Les travaux de Milgram

Au début des années 60, Stanley Milgram est interpellé par les processus qui ont pu conduire des personnes à être actrices du système nazi.
Sa question est : « Comment un individu honnête et bienveillant par nature peut-il faire preuve d’une telle cruauté envers un inconnu  ? »

Le dispositif expérimental
L’expérience de S. Milgram

Alors que les personnes pensent contribuer à des recherches sur la mémoire, c’est leur propre comportement que Milgram étudie. Pour cela, le sujet (S) fait mémoriser une série de mots à un élève apprenant (A). A chaque fausse réponse de l’apprenant, le sujet doit lui infliger une décharge électrique croissante pouvant aller jusqu’à 450 volts. Dans le même temps, le sujet doit aussi suivre les directives de l’expérimentateur (E) représentant de l’Université de Yale. Ce dispositif s’intéresse à la réaction du sujet confronté simultanément à la souffrance de l’apprenant qui implore l’arrêt de cette expérience et à l’exigence de l’autorité qui lui dicte que l’expérience doit se poursuivre. Dans les faits l’apprenant est un acteur, il n’y a pas de décharge électrique réelle mais le sujet l’ignore. Une vidéo extraite des enregistrements de Milgram montre ce dispositif ici.
Tous les participants sont ensuite informés de la véritable nature de l’expérience.

Les résultats

Les résultats montrent que 62 % des personnes ayant participé à l’expérience se soumettent à l’autorité, pouvant délivrer des décharges électriques mortelles si elles avaient été réelles. Dans l’analyse des résultats, Milgram évoque comment l’obéissance se met très tôt en place dans l’éducation. En effet, apprendre à un enfant à « dire merci » sous-tend un ordre implicite qui est « obéis-moi ».
Sur le plan de l’observation corporelle, les sujets (S) sont sujets à des réactions significatives : transpiration, tremblements, bégaiements, mouvements et rires nerveux. L’expérience de Milgram a d’ailleurs été vivement critiquée en raison de la détresse qu’elle faisait vivre aux participants.

Comment cette expérience peut-elle aiguiser notre vigilance ?
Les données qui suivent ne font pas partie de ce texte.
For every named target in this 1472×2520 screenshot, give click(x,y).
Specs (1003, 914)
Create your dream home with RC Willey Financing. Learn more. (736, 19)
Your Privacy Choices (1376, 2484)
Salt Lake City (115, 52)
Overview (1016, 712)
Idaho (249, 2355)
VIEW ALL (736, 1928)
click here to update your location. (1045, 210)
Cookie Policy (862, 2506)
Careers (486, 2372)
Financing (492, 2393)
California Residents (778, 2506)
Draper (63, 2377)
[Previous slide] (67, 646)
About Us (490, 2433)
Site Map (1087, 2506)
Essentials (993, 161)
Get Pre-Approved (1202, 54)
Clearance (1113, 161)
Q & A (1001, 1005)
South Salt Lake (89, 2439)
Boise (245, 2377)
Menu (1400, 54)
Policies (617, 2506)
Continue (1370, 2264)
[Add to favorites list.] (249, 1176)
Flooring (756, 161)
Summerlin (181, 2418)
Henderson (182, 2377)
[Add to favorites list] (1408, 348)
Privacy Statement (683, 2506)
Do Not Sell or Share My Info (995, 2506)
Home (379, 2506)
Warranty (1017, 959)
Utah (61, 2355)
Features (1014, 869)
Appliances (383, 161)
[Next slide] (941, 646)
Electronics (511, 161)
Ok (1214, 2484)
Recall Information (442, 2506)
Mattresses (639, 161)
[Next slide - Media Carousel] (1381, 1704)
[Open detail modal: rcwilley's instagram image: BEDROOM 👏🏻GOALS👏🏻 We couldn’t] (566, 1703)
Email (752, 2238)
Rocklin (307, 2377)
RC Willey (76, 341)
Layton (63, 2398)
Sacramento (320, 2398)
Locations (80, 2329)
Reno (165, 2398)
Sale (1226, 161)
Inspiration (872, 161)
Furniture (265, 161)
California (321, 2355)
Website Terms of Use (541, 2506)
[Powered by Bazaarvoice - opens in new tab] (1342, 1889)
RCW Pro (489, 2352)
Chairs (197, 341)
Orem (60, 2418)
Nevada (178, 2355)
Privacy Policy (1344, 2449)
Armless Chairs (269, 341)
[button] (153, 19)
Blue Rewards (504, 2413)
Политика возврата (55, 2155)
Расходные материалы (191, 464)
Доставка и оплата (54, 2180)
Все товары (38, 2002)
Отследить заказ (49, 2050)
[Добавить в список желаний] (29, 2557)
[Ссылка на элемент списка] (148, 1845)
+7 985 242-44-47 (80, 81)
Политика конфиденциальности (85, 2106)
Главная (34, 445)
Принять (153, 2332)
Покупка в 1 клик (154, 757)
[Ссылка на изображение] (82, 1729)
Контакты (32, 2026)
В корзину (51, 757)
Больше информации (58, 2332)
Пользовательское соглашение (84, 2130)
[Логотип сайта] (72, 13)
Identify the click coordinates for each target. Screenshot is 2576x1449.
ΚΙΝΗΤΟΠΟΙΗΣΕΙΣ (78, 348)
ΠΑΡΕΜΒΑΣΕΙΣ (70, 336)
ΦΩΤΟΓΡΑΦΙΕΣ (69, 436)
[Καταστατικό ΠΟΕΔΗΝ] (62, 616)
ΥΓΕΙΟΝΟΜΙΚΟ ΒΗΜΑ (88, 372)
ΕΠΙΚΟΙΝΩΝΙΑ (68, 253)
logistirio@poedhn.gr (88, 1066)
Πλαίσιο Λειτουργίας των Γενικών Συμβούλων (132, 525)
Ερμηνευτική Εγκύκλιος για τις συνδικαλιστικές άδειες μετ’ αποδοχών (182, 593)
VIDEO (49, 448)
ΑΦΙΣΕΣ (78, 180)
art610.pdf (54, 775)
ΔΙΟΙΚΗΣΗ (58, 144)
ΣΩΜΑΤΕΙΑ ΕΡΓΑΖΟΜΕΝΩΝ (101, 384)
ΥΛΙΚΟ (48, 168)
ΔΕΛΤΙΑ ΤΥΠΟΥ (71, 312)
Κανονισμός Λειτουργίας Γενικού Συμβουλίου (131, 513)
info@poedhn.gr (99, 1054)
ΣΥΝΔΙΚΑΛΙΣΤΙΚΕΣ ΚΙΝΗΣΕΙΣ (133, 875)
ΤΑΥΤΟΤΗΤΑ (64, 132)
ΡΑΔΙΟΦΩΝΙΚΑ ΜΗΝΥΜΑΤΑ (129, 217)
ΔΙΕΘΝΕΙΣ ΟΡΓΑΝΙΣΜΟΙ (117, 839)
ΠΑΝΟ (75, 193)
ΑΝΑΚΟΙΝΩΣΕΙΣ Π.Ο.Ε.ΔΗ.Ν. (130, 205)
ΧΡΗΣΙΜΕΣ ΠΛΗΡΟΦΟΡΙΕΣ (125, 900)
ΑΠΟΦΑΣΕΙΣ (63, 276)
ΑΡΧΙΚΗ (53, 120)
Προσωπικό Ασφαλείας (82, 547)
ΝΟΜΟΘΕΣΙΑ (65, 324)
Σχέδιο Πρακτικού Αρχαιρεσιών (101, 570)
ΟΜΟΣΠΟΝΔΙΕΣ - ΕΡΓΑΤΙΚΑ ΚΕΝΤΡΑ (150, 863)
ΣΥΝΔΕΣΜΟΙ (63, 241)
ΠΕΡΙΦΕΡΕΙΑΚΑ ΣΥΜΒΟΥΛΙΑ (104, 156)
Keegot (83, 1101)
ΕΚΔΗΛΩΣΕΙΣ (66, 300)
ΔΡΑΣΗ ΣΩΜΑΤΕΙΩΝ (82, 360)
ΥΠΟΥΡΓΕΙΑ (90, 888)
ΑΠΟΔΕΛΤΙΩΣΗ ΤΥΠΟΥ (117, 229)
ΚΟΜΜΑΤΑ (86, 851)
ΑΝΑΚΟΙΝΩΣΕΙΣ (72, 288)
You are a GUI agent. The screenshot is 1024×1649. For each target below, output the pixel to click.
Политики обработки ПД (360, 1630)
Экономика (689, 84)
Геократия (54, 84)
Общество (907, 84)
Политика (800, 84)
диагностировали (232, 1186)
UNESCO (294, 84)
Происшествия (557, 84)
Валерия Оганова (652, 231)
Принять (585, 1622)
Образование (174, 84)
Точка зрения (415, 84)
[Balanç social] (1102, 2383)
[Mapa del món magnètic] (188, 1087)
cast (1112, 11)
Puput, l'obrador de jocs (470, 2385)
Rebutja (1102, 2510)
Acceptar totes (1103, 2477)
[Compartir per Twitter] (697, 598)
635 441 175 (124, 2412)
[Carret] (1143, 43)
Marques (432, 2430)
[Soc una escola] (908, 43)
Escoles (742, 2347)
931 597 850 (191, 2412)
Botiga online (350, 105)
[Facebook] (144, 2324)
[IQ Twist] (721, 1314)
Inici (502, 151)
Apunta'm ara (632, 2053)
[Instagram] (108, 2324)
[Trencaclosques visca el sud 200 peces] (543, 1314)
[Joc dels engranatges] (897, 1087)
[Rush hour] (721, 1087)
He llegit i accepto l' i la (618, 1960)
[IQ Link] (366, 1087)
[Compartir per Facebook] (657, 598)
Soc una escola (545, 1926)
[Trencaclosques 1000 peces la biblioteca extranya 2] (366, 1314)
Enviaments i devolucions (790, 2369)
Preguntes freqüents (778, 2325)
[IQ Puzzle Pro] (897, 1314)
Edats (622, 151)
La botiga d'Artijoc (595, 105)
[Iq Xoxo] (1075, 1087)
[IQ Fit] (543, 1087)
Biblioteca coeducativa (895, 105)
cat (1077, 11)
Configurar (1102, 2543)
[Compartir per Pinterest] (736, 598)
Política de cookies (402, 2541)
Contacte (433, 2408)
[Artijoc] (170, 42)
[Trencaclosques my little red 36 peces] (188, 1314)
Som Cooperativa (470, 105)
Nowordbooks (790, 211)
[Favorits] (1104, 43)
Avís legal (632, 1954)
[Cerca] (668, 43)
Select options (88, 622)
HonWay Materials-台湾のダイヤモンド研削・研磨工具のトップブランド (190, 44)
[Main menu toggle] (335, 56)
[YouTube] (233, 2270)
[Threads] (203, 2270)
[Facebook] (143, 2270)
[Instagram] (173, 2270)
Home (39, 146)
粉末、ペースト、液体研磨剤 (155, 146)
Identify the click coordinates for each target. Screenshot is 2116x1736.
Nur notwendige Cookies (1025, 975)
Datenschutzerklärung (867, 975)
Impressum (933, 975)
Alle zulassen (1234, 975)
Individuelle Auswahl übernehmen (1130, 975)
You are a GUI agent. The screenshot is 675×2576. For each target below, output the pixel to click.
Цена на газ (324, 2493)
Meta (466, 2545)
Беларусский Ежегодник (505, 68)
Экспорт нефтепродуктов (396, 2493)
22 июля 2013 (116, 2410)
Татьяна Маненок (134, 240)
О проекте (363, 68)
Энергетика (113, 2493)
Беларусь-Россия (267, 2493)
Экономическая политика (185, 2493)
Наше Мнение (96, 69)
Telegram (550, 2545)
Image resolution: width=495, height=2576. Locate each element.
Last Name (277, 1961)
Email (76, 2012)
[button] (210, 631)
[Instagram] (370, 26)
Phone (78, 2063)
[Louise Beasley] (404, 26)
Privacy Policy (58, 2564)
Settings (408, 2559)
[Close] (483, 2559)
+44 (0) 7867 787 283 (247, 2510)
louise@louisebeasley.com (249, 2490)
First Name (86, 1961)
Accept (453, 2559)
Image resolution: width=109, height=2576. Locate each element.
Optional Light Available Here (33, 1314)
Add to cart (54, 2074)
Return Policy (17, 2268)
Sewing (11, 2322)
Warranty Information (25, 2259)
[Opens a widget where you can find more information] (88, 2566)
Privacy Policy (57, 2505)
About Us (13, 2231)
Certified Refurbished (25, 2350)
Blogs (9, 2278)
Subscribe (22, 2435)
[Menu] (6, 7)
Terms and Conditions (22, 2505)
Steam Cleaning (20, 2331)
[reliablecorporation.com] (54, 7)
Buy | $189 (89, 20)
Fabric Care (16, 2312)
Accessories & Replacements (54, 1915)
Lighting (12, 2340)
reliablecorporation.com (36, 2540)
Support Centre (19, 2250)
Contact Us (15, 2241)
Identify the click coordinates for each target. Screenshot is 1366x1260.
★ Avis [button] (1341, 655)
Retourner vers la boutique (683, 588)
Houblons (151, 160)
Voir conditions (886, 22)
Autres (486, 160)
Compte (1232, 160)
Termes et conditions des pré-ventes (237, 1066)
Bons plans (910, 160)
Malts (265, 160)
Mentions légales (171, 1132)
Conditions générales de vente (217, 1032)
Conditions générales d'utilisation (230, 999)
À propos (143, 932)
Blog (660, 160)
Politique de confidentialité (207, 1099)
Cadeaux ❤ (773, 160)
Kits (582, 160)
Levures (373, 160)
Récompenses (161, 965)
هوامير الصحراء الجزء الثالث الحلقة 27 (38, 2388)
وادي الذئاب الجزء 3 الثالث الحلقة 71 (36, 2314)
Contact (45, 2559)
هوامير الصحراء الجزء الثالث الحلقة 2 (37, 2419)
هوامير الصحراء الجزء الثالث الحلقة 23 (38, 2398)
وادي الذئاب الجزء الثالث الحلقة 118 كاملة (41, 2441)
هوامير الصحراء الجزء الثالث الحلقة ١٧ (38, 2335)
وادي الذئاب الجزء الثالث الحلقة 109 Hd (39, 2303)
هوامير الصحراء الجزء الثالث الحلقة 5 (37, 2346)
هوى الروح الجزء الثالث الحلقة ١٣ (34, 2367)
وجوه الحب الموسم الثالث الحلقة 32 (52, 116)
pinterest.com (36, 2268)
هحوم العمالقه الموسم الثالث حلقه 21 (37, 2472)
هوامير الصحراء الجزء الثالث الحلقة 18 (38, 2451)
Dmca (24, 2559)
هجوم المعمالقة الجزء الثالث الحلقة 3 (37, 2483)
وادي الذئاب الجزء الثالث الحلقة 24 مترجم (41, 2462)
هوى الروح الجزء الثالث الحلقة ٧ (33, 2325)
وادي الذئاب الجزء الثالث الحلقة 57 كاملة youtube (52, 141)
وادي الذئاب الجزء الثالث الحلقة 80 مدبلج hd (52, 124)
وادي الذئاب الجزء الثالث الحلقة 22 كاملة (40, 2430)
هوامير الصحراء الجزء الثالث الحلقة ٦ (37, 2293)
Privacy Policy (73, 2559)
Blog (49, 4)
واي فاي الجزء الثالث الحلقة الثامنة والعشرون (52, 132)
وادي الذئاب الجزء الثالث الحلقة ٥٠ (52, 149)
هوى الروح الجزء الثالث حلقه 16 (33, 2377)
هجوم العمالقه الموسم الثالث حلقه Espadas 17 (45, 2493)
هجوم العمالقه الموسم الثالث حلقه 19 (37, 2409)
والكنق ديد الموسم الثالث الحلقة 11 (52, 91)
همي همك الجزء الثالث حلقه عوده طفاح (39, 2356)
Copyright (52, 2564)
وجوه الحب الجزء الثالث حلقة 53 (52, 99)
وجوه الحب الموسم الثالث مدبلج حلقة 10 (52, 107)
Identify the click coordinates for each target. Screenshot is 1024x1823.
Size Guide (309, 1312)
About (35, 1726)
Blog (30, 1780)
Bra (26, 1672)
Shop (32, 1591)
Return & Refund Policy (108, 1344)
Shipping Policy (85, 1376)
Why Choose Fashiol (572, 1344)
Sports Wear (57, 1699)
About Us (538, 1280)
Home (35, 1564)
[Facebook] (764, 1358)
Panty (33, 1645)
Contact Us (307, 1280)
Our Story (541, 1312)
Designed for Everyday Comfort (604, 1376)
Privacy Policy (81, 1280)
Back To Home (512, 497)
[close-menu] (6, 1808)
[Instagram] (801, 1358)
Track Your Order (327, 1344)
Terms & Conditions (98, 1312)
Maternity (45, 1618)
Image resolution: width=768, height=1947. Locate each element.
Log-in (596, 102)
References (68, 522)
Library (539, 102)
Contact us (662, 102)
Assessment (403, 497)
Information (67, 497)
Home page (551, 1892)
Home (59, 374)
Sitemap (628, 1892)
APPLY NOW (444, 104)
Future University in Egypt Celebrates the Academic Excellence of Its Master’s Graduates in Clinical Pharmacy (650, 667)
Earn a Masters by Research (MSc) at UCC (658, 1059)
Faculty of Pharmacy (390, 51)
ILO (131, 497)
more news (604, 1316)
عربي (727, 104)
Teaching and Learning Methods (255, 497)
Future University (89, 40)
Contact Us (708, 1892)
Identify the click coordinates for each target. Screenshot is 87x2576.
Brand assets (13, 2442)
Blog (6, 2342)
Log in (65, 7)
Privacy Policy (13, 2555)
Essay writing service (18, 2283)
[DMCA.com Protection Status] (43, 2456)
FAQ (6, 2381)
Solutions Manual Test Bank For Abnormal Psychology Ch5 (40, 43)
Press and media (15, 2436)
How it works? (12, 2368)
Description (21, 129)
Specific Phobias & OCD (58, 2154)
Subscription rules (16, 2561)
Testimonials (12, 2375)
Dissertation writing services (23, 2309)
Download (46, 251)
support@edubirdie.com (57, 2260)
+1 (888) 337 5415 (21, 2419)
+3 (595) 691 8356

L’expérience de Milgram peut attirer notre vigilance sous différents angles (la liste n’est pas exhaustive…) :

L’interdépendance organisme/environnement

Cette expérience montre que le comportement d’un individu est influencé par le contexte dans lequel il évolue. Mais quel est, malgré tout, la part de l’individu sur l’influence du milieu : tous les participants n’ont pas obéit.

L’humilité

Les résultats de Milgram surprennent beaucoup. La réponse de chacun face à la demande de l’autorité montre que certaines personnes agissent contre leur conviction. Alors il est bien hasardeux de savoir à l’avance comment chaque être humain peut réagir dans des situations de contraintes similaires.

L’abandon de responsabilité

Considérant l’autorité comme légitime, l’individu passe d’un état autonome/responsable à un état « agentique ». Concrètement, il se comporte en agent d’une volonté extérieure, quitte à agir contre ses convictions, et à en souffrir.

La sensibilité

Les éprouvés corporels des sujets sont signifiants tout comme la souffrance qu’exprime l’apprenant. Quelle importance donner à la sensibilité ? Comment la sensibilité peut-elle alerter des situations de violences ?

L’autorité

L’autorité peut s’incarner dans une personne, un groupe de personnes (famille, entreprise, système éducatif, groupe sociétal…). Mais elle peut être plus insidieuse quand il s’agit de croyances/ représentation du monde…Aussi, dans notre contexte actuel, quelles peuvent être les représentations et croyances à revoir pour prendre soin du vivant ?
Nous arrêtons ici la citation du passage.